• _Exercise data_:
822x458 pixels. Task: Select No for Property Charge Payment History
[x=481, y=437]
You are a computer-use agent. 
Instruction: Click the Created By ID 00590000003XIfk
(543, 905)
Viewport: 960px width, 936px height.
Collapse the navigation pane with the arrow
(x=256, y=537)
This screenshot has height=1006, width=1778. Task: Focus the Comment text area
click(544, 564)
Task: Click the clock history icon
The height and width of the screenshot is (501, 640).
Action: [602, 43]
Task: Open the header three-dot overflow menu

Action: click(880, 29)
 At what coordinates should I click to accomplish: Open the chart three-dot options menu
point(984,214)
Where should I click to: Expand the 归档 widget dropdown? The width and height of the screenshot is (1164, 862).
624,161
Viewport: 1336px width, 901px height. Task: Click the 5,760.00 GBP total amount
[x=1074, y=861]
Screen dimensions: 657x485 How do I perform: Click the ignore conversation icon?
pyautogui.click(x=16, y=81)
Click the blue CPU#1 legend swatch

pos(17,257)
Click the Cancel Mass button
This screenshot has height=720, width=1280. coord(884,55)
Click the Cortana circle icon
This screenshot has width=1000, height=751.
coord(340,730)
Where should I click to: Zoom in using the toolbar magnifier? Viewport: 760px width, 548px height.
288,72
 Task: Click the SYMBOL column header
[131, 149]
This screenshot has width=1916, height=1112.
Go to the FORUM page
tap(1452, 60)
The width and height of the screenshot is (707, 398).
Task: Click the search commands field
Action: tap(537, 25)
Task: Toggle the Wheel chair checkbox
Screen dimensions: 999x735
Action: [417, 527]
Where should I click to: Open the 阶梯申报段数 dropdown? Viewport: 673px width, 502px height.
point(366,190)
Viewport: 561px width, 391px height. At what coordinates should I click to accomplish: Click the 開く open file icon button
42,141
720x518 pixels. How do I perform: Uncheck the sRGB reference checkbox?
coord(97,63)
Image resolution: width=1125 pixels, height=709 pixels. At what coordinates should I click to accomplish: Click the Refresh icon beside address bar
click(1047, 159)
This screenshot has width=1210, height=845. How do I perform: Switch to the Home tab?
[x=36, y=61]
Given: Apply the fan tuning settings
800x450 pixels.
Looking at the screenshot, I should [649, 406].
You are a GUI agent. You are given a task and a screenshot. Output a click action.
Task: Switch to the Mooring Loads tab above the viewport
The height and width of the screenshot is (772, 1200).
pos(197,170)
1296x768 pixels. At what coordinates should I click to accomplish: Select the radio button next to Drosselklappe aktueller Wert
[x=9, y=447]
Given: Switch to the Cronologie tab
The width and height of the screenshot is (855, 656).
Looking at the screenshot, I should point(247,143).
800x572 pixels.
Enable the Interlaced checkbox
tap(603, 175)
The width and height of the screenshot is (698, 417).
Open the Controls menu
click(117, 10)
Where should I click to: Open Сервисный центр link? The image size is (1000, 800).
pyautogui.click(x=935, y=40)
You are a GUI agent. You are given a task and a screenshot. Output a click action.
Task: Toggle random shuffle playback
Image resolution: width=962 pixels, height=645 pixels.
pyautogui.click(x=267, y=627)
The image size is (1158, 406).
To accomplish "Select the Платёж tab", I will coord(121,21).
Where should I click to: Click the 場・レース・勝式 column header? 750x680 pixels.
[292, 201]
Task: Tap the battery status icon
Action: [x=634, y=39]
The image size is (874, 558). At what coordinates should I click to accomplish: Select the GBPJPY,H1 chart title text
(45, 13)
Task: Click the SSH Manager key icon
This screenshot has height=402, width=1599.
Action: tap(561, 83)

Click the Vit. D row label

• _Task goal_: Print each line of the data exactly. Keep all of it.

• _Task solution_:
822x458 pixels. Task: Select No for Property Charge Payment History
[x=481, y=437]
You are a computer-use agent. 
Instruction: Click the Created By ID 00590000003XIfk
(543, 905)
Viewport: 960px width, 936px height.
Collapse the navigation pane with the arrow
(x=256, y=537)
This screenshot has height=1006, width=1778. Task: Focus the Comment text area
click(544, 564)
Task: Click the clock history icon
The height and width of the screenshot is (501, 640).
Action: [602, 43]
Task: Open the header three-dot overflow menu

Action: click(880, 29)
 At what coordinates should I click to accomplish: Open the chart three-dot options menu
point(984,214)
Where should I click to: Expand the 归档 widget dropdown? The width and height of the screenshot is (1164, 862).
624,161
Viewport: 1336px width, 901px height. Task: Click the 5,760.00 GBP total amount
[x=1074, y=861]
Screen dimensions: 657x485 How do I perform: Click the ignore conversation icon?
pyautogui.click(x=16, y=81)
Click the blue CPU#1 legend swatch

pos(17,257)
Click the Cancel Mass button
This screenshot has height=720, width=1280. coord(884,55)
Click the Cortana circle icon
This screenshot has width=1000, height=751.
coord(340,730)
Where should I click to: Zoom in using the toolbar magnifier? Viewport: 760px width, 548px height.
288,72
 Task: Click the SYMBOL column header
[131, 149]
This screenshot has width=1916, height=1112.
Go to the FORUM page
tap(1452, 60)
The width and height of the screenshot is (707, 398).
Task: Click the search commands field
Action: tap(537, 25)
Task: Toggle the Wheel chair checkbox
Screen dimensions: 999x735
Action: [417, 527]
Where should I click to: Open the 阶梯申报段数 dropdown? Viewport: 673px width, 502px height.
point(366,190)
Viewport: 561px width, 391px height. At what coordinates should I click to accomplish: Click the 開く open file icon button
42,141
720x518 pixels. How do I perform: Uncheck the sRGB reference checkbox?
coord(97,63)
Image resolution: width=1125 pixels, height=709 pixels. At what coordinates should I click to accomplish: Click the Refresh icon beside address bar
click(1047, 159)
This screenshot has width=1210, height=845. How do I perform: Switch to the Home tab?
[x=36, y=61]
Given: Apply the fan tuning settings
800x450 pixels.
Looking at the screenshot, I should [649, 406].
You are a GUI agent. You are given a task and a screenshot. Output a click action.
Task: Switch to the Mooring Loads tab above the viewport
The height and width of the screenshot is (772, 1200).
pos(197,170)
1296x768 pixels. At what coordinates should I click to accomplish: Select the radio button next to Drosselklappe aktueller Wert
[x=9, y=447]
Given: Switch to the Cronologie tab
The width and height of the screenshot is (855, 656).
Looking at the screenshot, I should point(247,143).
800x572 pixels.
Enable the Interlaced checkbox
tap(603, 175)
The width and height of the screenshot is (698, 417).
Open the Controls menu
click(117, 10)
Where should I click to: Open Сервисный центр link? The image size is (1000, 800).
pyautogui.click(x=935, y=40)
You are a GUI agent. You are given a task and a screenshot. Output a click action.
Task: Toggle random shuffle playback
Image resolution: width=962 pixels, height=645 pixels.
pyautogui.click(x=267, y=627)
The image size is (1158, 406).
To accomplish "Select the Платёж tab", I will coord(121,21).
Where should I click to: Click the 場・レース・勝式 column header? 750x680 pixels.
[292, 201]
Task: Tap the battery status icon
Action: [x=634, y=39]
The image size is (874, 558). At what coordinates should I click to accomplish: Select the GBPJPY,H1 chart title text
(45, 13)
Task: Click the SSH Manager key icon
This screenshot has height=402, width=1599.
Action: tap(561, 83)

Click the Vit. D row label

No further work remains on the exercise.